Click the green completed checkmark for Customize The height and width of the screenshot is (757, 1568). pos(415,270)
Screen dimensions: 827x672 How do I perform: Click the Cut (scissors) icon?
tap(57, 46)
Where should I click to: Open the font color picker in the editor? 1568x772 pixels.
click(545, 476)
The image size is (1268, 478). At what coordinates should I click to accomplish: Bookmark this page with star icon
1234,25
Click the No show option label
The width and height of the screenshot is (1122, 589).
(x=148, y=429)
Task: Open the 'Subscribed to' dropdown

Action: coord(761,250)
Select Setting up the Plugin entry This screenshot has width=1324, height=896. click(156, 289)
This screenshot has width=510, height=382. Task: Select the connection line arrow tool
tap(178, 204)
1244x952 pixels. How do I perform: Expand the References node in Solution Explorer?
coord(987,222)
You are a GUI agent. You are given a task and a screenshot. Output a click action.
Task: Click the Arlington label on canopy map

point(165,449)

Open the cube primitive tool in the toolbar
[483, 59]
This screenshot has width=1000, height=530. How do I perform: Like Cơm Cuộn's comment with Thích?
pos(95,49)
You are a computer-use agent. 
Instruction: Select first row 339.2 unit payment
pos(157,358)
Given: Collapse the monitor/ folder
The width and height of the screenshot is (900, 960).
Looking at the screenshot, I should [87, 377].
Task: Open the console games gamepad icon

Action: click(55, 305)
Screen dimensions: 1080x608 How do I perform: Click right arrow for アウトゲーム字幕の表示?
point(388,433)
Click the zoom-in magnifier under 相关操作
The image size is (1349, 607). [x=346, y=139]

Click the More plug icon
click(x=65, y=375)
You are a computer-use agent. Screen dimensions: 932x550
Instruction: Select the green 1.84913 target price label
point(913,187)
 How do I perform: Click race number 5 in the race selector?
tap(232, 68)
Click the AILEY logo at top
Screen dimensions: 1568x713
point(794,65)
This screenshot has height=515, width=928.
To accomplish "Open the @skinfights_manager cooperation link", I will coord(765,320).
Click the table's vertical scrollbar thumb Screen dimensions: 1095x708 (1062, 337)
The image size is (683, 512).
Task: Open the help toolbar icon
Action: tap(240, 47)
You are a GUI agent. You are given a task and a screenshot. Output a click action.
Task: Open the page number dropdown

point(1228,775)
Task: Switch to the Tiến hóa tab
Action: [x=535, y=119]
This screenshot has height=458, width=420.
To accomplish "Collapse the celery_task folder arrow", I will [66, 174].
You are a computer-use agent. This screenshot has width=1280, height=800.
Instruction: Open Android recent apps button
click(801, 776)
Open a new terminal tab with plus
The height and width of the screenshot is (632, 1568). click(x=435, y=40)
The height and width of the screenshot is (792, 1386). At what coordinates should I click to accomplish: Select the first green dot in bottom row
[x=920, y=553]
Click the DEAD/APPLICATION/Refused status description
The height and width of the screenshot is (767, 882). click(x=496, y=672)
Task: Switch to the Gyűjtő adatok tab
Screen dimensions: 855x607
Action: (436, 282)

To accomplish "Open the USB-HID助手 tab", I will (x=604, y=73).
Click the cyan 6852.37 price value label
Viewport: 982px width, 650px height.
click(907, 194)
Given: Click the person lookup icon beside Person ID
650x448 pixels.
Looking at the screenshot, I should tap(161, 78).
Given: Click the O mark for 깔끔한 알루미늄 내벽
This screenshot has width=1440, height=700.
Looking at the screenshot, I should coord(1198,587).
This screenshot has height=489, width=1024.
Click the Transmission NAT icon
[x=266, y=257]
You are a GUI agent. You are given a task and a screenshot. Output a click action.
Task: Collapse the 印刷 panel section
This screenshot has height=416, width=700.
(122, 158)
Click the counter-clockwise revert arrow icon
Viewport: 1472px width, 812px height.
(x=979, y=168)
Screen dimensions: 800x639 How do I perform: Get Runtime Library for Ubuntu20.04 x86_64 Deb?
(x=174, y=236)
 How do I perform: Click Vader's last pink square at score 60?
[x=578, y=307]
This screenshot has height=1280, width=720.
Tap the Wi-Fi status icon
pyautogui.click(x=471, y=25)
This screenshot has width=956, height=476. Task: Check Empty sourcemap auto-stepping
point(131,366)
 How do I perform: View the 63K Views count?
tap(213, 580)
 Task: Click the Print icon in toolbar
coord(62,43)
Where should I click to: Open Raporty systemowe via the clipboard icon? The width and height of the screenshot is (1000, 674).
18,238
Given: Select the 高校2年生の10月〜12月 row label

Problem details -> Write the data out again in full. Match it word for word.

Solution ->
Click the green completed checkmark for Customize The height and width of the screenshot is (757, 1568). pos(415,270)
Screen dimensions: 827x672 How do I perform: Click the Cut (scissors) icon?
tap(57, 46)
Where should I click to: Open the font color picker in the editor? 1568x772 pixels.
click(545, 476)
The image size is (1268, 478). At what coordinates should I click to accomplish: Bookmark this page with star icon
1234,25
Click the No show option label
The width and height of the screenshot is (1122, 589).
(x=148, y=429)
Task: Open the 'Subscribed to' dropdown

Action: coord(761,250)
Select Setting up the Plugin entry This screenshot has width=1324, height=896. click(156, 289)
This screenshot has width=510, height=382. Task: Select the connection line arrow tool
tap(178, 204)
1244x952 pixels. How do I perform: Expand the References node in Solution Explorer?
coord(987,222)
You are a GUI agent. You are given a task and a screenshot. Output a click action.
Task: Click the Arlington label on canopy map

point(165,449)

Open the cube primitive tool in the toolbar
[483, 59]
This screenshot has width=1000, height=530. How do I perform: Like Cơm Cuộn's comment with Thích?
pos(95,49)
You are a computer-use agent. 
Instruction: Select first row 339.2 unit payment
pos(157,358)
Given: Collapse the monitor/ folder
The width and height of the screenshot is (900, 960).
Looking at the screenshot, I should [87, 377].
Task: Open the console games gamepad icon

Action: click(55, 305)
Screen dimensions: 1080x608 How do I perform: Click right arrow for アウトゲーム字幕の表示?
point(388,433)
Click the zoom-in magnifier under 相关操作
The image size is (1349, 607). [x=346, y=139]

Click the More plug icon
click(x=65, y=375)
You are a computer-use agent. Screen dimensions: 932x550
Instruction: Select the green 1.84913 target price label
point(913,187)
 How do I perform: Click race number 5 in the race selector?
tap(232, 68)
Click the AILEY logo at top
Screen dimensions: 1568x713
point(794,65)
This screenshot has height=515, width=928.
To accomplish "Open the @skinfights_manager cooperation link", I will coord(765,320).
Click the table's vertical scrollbar thumb Screen dimensions: 1095x708 (1062, 337)
The image size is (683, 512).
Task: Open the help toolbar icon
Action: tap(240, 47)
You are a GUI agent. You are given a task and a screenshot. Output a click action.
Task: Open the page number dropdown

point(1228,775)
Task: Switch to the Tiến hóa tab
Action: [x=535, y=119]
This screenshot has height=458, width=420.
To accomplish "Collapse the celery_task folder arrow", I will [66, 174].
You are a computer-use agent. This screenshot has width=1280, height=800.
Instruction: Open Android recent apps button
click(801, 776)
Open a new terminal tab with plus
The height and width of the screenshot is (632, 1568). click(x=435, y=40)
The height and width of the screenshot is (792, 1386). At what coordinates should I click to accomplish: Select the first green dot in bottom row
[x=920, y=553]
Click the DEAD/APPLICATION/Refused status description
The height and width of the screenshot is (767, 882). click(x=496, y=672)
Task: Switch to the Gyűjtő adatok tab
Screen dimensions: 855x607
Action: (436, 282)

To accomplish "Open the USB-HID助手 tab", I will (x=604, y=73).
Click the cyan 6852.37 price value label
Viewport: 982px width, 650px height.
click(907, 194)
Given: Click the person lookup icon beside Person ID
650x448 pixels.
Looking at the screenshot, I should tap(161, 78).
Given: Click the O mark for 깔끔한 알루미늄 내벽
This screenshot has width=1440, height=700.
Looking at the screenshot, I should coord(1198,587).
This screenshot has height=489, width=1024.
Click the Transmission NAT icon
[x=266, y=257]
You are a GUI agent. You are given a task and a screenshot. Output a click action.
Task: Collapse the 印刷 panel section
This screenshot has height=416, width=700.
(122, 158)
Click the counter-clockwise revert arrow icon
Viewport: 1472px width, 812px height.
(x=979, y=168)
Screen dimensions: 800x639 How do I perform: Get Runtime Library for Ubuntu20.04 x86_64 Deb?
(x=174, y=236)
 How do I perform: Click Vader's last pink square at score 60?
[x=578, y=307]
This screenshot has height=1280, width=720.
Tap the Wi-Fi status icon
pyautogui.click(x=471, y=25)
This screenshot has width=956, height=476. Task: Check Empty sourcemap auto-stepping
point(131,366)
 How do I perform: View the 63K Views count?
tap(213, 580)
 Task: Click the Print icon in toolbar
coord(62,43)
Where should I click to: Open Raporty systemowe via the clipboard icon? The width and height of the screenshot is (1000, 674).
18,238
Given: Select the 高校2年生の10月〜12月 row label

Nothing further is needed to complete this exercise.